While the official media agencies provide little real news, outside-based news organizations that rely on cell phone calls with incognito reporters in the North paint a darker picture than usual.

“N. Hamgyong Province witnesses soaring prices and more homeless on the streets,” reads the headline on a Daily NK article from Seoul.

“Economic difficulties lead to downsizing of end-of-year events,” says another.

And a piece on the impoverishment and malnutrition afflicting the military is headlined, “Half of N. Korea’s First Corps not ready to take part in winter training.”

“Residents Face Starvation as Border City is Blocked Off to Contain Potential COVID-19 Outbreak” is the headline from a story by Rimjingang-Asia Press, an Osaka-based news outfit that gives cellphones to its clandestine reporters in the North.

The regime has chosen this fraught moment to crack down on smuggling, which had provided a huge proportion of the livelihood of border dwellers.

Reports of punishments that have included executions keep coming out of those areas. Hopelessness is the over-riding theme of many of the reports.

In this photo taken on February 6, 2020, workers at the Songyo Knitwear Factory in Pyongyang produce masks for protection against the new coronavirus. Photo: AFP/Kim Won-Jin

The regime’s motive for the crackdown may be a combination of resisting the inroads of the virus – by keeping smugglers from meeting Chinese counterparts – and stopping the illegal export of scarce resources such as gold that are supposed to be a monopoly of the ruling party organization known as “Room 39” that handles the Kim family’s finances.

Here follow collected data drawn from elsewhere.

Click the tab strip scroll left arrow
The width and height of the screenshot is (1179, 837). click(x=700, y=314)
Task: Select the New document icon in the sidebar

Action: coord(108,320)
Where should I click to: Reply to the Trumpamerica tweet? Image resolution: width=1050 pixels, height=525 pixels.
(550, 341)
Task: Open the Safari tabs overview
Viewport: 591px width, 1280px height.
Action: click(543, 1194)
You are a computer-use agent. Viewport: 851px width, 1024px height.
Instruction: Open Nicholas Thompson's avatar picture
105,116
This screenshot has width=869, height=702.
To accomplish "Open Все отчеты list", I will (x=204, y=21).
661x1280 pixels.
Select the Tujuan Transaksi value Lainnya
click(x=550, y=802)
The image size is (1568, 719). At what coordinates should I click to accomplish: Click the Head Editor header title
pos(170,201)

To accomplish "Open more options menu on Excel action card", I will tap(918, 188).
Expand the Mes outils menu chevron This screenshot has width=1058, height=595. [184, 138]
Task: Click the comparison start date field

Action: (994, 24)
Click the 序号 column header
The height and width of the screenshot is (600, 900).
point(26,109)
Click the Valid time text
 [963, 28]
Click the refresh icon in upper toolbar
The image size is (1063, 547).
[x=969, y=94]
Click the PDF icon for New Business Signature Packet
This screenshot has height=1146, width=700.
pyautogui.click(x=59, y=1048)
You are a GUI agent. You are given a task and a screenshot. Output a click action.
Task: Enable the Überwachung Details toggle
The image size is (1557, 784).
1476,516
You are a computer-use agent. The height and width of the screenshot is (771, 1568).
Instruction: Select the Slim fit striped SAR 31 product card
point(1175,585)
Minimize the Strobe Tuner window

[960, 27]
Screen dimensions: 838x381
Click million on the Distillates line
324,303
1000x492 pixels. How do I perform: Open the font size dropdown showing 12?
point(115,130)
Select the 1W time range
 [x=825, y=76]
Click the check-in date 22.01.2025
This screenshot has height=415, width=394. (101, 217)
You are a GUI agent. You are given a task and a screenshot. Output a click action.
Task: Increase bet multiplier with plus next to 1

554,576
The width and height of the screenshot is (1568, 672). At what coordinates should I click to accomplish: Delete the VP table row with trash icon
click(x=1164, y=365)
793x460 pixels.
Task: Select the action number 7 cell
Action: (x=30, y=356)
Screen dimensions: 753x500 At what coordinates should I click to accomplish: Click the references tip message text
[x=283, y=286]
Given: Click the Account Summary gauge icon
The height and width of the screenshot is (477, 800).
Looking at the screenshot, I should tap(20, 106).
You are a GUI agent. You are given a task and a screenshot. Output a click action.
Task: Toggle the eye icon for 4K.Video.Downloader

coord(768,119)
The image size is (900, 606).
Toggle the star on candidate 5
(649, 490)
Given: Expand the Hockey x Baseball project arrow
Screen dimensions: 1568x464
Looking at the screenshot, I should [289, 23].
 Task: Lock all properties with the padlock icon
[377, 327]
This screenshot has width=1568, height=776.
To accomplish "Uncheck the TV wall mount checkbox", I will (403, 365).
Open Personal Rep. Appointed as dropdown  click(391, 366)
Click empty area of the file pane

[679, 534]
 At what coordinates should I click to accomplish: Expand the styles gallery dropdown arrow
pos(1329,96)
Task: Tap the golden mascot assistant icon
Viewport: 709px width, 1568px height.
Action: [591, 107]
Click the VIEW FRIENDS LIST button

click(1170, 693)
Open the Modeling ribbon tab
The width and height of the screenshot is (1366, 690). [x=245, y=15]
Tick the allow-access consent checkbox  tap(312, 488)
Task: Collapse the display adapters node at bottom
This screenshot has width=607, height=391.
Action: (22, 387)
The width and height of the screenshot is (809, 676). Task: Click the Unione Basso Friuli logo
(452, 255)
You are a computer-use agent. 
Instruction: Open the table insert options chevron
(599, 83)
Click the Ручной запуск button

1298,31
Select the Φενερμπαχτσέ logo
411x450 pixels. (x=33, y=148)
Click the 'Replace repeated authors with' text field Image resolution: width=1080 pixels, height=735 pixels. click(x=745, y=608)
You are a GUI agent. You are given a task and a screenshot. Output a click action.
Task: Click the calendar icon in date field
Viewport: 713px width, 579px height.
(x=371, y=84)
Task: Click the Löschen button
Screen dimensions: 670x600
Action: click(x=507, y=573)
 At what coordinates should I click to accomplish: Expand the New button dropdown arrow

Regardless of the cause, international humanitarian organizations – remembering with horror the great famine of the mid-1990s – worry that the country, or a large portion of it, is headed into a disaster.

Such organizations, along with North Korea’s neighbor and number one trade partner China, see cause for a relaxation of sanctions, but nuclear weapons diplomacy has reared its head once again.

With winter approaching, Washington on Tuesday announced a new crackdown on China’s look-the-other-way approach to sanctions violations, especially involving fuel shipments.

Border closed: North Korean soldiers are seen at the China-North Korea border in Dandong, Liaoning province, China, on November 3. Photo: AFP / The Yomiuri Shimbun

After all the lovey-dovey words exchanged between Kim and US President Donald Trump, Washington has basically reverted to its longstanding demand that Kim denuclearizes before being given any sanctions relief.

With his conventional military capability suffering as soldiers in great numbers become emaciated and weak from hunger and illness, it’s not likely to seem to Kim a good time to give up his nuclear “deterrent,” as he terms that alternative capability.

Bradley K. Martin is the author of Under the Loving Care of the Fatherly Leader: North Korea and the Kim Dynasty.